§ Short task: Rescale the records starting at the first line and ending at the line containing "保安・警備・清掃のアルバイト (61, 348)", both ends included, by writing out every line again, requests as well. Multiply each x and y coordinate in the answers by 2.05 and round to the nearest whole number, with halves rounding up, leaving all other text unchanged.

§ Entries provided:
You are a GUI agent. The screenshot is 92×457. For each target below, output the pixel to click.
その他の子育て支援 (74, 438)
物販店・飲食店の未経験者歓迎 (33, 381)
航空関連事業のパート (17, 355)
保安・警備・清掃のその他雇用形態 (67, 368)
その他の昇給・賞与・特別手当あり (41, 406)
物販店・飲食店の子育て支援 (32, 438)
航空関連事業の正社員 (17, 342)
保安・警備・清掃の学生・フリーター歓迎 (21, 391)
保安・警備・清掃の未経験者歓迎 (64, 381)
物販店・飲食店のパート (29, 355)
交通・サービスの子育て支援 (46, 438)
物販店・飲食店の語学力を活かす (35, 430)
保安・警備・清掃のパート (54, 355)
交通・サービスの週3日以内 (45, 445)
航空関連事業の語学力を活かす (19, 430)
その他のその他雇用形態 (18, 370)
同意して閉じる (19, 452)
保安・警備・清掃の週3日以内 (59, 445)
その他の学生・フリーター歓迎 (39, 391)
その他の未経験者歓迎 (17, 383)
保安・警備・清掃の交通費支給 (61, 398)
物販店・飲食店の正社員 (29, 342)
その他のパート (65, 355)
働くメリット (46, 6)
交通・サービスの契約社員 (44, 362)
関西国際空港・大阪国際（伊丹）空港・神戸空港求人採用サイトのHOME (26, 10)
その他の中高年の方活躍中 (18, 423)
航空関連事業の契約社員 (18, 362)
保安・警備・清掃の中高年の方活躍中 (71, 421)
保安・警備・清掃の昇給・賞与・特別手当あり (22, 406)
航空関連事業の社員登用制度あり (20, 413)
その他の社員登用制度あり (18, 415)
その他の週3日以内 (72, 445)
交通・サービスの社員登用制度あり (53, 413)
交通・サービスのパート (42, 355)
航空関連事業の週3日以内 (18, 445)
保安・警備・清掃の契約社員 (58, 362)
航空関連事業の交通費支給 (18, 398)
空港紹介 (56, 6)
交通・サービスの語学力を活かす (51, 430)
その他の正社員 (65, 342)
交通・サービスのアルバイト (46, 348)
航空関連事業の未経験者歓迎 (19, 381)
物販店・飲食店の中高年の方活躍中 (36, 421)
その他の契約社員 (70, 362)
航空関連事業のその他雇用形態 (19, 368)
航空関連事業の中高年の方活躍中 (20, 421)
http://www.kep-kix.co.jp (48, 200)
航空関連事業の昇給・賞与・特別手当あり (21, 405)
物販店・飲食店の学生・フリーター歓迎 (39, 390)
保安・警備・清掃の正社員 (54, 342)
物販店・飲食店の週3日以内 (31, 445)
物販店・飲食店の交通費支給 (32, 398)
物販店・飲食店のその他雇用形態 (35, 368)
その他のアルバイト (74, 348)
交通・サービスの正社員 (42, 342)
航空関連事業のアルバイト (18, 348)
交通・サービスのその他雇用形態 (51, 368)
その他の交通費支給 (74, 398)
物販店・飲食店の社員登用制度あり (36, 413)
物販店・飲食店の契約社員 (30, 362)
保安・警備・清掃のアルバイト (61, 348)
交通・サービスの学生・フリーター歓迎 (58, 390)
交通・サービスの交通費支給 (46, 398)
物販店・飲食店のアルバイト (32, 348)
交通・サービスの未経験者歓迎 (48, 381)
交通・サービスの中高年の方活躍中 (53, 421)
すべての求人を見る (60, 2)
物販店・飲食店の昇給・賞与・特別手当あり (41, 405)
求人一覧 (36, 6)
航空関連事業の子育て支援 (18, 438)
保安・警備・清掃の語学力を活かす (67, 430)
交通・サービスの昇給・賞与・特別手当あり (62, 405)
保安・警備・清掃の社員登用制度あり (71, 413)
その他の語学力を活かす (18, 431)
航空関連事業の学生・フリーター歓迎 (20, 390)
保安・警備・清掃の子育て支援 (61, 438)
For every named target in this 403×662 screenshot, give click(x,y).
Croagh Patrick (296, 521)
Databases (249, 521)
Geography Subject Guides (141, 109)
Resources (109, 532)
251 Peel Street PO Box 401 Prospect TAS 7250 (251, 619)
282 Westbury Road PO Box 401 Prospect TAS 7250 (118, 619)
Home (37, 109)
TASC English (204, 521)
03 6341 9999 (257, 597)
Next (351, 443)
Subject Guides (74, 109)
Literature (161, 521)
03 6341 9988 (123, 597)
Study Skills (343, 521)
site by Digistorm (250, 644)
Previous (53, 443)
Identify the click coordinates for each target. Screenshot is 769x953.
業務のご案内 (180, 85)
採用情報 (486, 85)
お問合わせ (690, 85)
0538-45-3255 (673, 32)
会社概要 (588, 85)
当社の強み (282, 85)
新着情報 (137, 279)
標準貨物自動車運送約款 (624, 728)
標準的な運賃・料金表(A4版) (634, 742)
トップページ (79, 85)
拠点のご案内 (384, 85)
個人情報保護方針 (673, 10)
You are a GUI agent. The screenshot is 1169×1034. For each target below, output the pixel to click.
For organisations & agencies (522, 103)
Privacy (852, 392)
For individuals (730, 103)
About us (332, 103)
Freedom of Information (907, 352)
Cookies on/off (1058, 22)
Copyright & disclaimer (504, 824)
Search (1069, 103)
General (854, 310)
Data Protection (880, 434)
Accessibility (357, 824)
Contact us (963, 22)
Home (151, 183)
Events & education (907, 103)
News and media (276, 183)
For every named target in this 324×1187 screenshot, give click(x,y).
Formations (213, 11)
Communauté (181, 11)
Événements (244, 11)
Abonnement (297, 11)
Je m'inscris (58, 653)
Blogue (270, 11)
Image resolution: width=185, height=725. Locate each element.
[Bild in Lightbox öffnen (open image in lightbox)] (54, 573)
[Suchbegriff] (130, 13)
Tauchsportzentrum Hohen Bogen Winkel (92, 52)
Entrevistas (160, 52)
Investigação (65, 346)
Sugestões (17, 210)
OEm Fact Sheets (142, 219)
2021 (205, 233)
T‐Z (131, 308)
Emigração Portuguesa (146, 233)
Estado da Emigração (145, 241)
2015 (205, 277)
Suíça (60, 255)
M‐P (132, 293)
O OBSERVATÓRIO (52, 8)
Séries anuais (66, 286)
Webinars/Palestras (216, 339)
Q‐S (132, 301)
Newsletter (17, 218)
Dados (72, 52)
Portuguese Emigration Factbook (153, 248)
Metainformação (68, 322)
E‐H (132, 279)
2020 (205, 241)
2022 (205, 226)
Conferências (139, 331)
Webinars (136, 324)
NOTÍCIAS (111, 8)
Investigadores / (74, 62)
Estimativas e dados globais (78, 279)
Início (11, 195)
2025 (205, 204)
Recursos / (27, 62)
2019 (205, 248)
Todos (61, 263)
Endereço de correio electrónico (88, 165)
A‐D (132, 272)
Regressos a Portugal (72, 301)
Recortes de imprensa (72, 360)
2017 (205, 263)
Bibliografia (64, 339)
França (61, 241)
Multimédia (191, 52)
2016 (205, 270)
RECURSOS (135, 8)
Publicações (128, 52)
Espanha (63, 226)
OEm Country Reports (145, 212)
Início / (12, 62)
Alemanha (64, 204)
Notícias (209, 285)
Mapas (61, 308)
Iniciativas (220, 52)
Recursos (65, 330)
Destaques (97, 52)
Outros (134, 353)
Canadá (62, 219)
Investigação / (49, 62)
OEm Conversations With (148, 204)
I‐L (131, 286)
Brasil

§ Correct result:
You are a GUI agent. The screenshot is 92×457. For each target below, output the pixel to click.
その他の子育て支援 (152, 898)
物販店・飲食店の未経験者歓迎 (68, 781)
航空関連事業のパート (35, 728)
保安・警備・清掃のその他雇用形態 (137, 754)
その他の昇給・賞与・特別手当あり (84, 832)
物販店・飲食店の子育て支援 (66, 898)
航空関連事業の正社員 (35, 701)
保安・警備・清掃の学生・フリーター歓迎 (43, 802)
保安・警備・清掃の未経験者歓迎 (131, 781)
物販店・飲食店のパート (59, 728)
交通・サービスの子育て支援 (94, 898)
物販店・飲食店の語学力を活かす (72, 882)
保安・警備・清掃のパート (111, 728)
交通・サービスの週3日以内 (92, 912)
航空関連事業の語学力を活かす (39, 882)
その他のその他雇用形態 (37, 759)
同意して閉じる (39, 927)
保安・警備・清掃の週3日以内 (121, 912)
その他の学生・フリーター歓迎 (80, 802)
その他の未経験者歓迎 (35, 785)
保安・警備・清掃の交通費支給 (125, 816)
物販店・飲食店の正社員 (59, 701)
その他のパート (133, 728)
働くメリット (94, 12)
交通・サービスの契約社員 (90, 742)
関西国際空港・大阪国際（伊丹）空港・神戸空港求人採用サイトのHOME (53, 21)
その他の中高年の方活躍中 (37, 867)
航空関連事業の契約社員 (37, 742)
保安・警備・清掃の中高年の方活躍中 (146, 863)
保安・警備・清掃の昇給・賞与・特別手当あり (45, 832)
航空関連事業の社員登用制度あり (41, 847)
その他の社員登用制度あり (37, 851)
その他の週3日以内 (148, 912)
交通・サービスの社員登用制度あり (109, 847)
交通・サービスのパート (86, 728)
航空関連事業の週3日以内 (37, 912)
保安・警備・清掃の契約社員 (119, 742)
航空関連事業の交通費支給 (37, 816)
空港紹介 (115, 12)
交通・サービスの語学力を活かす (105, 882)
その他の正社員 (133, 701)
交通・サービスのアルバイト (94, 713)
航空関連事業の未経験者歓迎 (39, 781)
物販店・飲食店の中高年の方活躍中 (74, 863)
その他の契約社員 (144, 742)
航空関連事業のその他雇用形態 (39, 754)
航空関連事業の中高年の方活躍中 (41, 863)
http://www.kep-kix.co.jp (98, 410)
航空関連事業の昇給・賞与・特別手当あり (43, 830)
物販店・飲食店の学生・フリーター歓迎 (80, 800)
保安・警備・清掃の正社員 (111, 701)
物販店・飲食店の週3日以内 (64, 912)
物販店・飲食店の交通費支給 (66, 816)
物販店・飲食店のその他雇用形態 (72, 754)
その他のアルバイト (152, 713)
交通・サービスの正社員 (86, 701)
航空関連事業のアルバイト (37, 713)
交通・サービスのその他雇用形態 (105, 754)
その他の交通費支給 (152, 816)
物販店・飲食店の社員登用制度あり (74, 847)
物販店・飲食店の契約社員 (62, 742)
保安・警備・清掃のアルバイト (125, 713)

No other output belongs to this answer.